NOTE The whitespace rules in the language annotation is also applicable. Instead, it is also allowed to use word combination (instead of the annotation) when gramatically correct, so this rule does not apply.

Cross references

This document is used by the YSLib project. It may be also referenced by other repositories.

Except for the following list, do not edit unless ultimately necessary.

Known referenced by:

Annex (Informative)

Alternaive imcompatible rules

Usually there the rules of documentation here are compatible to other rules in various specifications. However, some of the well-known rules are considered overspecified (albeit not rigouous) and with insufficient quality in specification. Thus, these rules are deliberately kept incompatible, and never accepted here:

  • The specification may be too vague by missing separating the comformance rules and the suggestions, so it is difficult to manually verify the conformance just by the specification text.
    • Some confusions may be from the lack of rules on the modal verbs.
    • Some rules may be underspecified for external resources.
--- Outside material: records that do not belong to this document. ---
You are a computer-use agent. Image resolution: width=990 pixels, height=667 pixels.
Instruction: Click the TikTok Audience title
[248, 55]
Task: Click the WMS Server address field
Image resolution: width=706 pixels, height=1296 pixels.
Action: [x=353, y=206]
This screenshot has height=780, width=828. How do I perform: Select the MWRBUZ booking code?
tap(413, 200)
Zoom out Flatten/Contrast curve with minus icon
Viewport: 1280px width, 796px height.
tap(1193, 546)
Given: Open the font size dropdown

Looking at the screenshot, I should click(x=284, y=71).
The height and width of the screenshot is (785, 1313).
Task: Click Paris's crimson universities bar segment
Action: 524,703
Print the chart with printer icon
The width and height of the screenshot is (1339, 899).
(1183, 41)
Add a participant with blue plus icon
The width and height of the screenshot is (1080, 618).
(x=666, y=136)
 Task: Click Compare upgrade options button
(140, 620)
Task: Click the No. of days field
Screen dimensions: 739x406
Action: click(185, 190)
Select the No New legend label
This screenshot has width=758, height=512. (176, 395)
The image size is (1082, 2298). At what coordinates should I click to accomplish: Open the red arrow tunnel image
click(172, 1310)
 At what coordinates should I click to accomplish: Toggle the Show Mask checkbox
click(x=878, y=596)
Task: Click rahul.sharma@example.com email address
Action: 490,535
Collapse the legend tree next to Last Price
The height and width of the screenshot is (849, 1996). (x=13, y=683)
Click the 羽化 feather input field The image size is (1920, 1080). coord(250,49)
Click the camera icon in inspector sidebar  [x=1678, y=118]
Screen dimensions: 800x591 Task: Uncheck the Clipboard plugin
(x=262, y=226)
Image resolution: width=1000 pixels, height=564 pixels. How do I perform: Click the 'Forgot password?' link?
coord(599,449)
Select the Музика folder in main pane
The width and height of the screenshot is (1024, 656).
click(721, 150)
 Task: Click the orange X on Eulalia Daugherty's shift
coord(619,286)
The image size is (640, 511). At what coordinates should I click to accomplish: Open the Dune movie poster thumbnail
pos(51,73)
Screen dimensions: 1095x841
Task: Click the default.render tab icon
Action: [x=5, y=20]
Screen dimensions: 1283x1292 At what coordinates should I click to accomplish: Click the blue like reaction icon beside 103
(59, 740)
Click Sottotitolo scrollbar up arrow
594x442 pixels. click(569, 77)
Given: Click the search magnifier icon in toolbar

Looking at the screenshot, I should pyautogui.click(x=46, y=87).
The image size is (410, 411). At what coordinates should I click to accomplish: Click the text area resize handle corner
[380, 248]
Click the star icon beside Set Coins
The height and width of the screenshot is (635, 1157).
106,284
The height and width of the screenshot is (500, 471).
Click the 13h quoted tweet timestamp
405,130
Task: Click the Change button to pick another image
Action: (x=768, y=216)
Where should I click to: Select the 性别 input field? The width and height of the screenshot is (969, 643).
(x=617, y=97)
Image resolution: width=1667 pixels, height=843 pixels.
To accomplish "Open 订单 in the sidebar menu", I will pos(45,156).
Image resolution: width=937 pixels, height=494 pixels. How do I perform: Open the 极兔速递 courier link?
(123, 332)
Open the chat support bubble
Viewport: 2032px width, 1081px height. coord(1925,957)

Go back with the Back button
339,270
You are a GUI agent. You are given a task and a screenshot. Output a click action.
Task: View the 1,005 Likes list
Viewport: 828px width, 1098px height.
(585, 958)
For example, the claim of "be a valid Markdown file" is unclear without further notes, because there is no unique standard to determine the definition of "valid", since there are multiple dialects of the Markdown language and no flavor is definitely more representative than others.
  • The rules of mandated letter cases (in particular, capitalization) may be too restrictive.
    • This may be generally too subjective. It can be good to sticking to a well-name for to ease for use cases for technical merits (like for machine verication), but the fixed spelling on cases may be overspecified.
      • The exception is when the name is standardized and machine-oriented by default.
      • As a notable instance, RFC 5646 recommends but does not mandate the capitalization for the codes from ISO 639-1 and ISO 3166-1, while the preferred capitalization diverges in the 2 standards.
    • On the other hand, mandotory like "README" instead of "Readme" is too restrictve. It will be problatic to be transferred between case-insensitive enviornments and case-sensitive environments (e.g. names in filesystems), where one environment may allow entries of README and Readme coexisting but another may not.
      • When techically feasible to having different cases coexisting, "README" and "Readme" are symmentric, i.e. no one is definitely more preferred than the other for machines. It is then not intuitive to reason why "README" must be preferred to "Readme" instead of the exact opposite in the specification, in particular with the fact that such entry is mainly created for human readers but not machines.
      • Instead, keeping one overridable as well as a recommended default form (which does not necessarily to be all capitalized) of spelling is better for both portability and other needs.
      • Further, names like "README.md" are less consistent to "README.MD". The latter is at least required in some ancient systems not support the small case, hence even more preferred for portability (in extreme cases).
  • Prioritizing non-regional subtags for languages should not be recommended normally, because this is less accurate, and the confusion may even be offensive to specific culture, since there can be lack of consensus that one subtag can override another without changing the meaning of the text (which is not the case of the relationship between tags and subtags).
  • Validation of hyperlinks should be acknowledged not always possible when the linked resource is out of the control (i.e. external) in a document.
    • Anyway, there is no persistency guarantee for most hyperlinks in the Web.
    • Mandating the state of the referenced resource of hyperlinks unconditionally will make any verification result one-time, because the exteranl links may be broken immediately after the verification. Then the conformance is non-deterministic.
    • Such mandatory is applicable only for hyperlinks provable to be persistent. But this is infeasible with automatic methods at least for external links on the Web, because the test of persistency may be unreliable until the link is broken.
    • So, unless external links are not allowed (which seems an overkill), rules having impractical assumptions of the validation process should be in the specification.

An example of most bullets above can be found in the specification of standard-readme.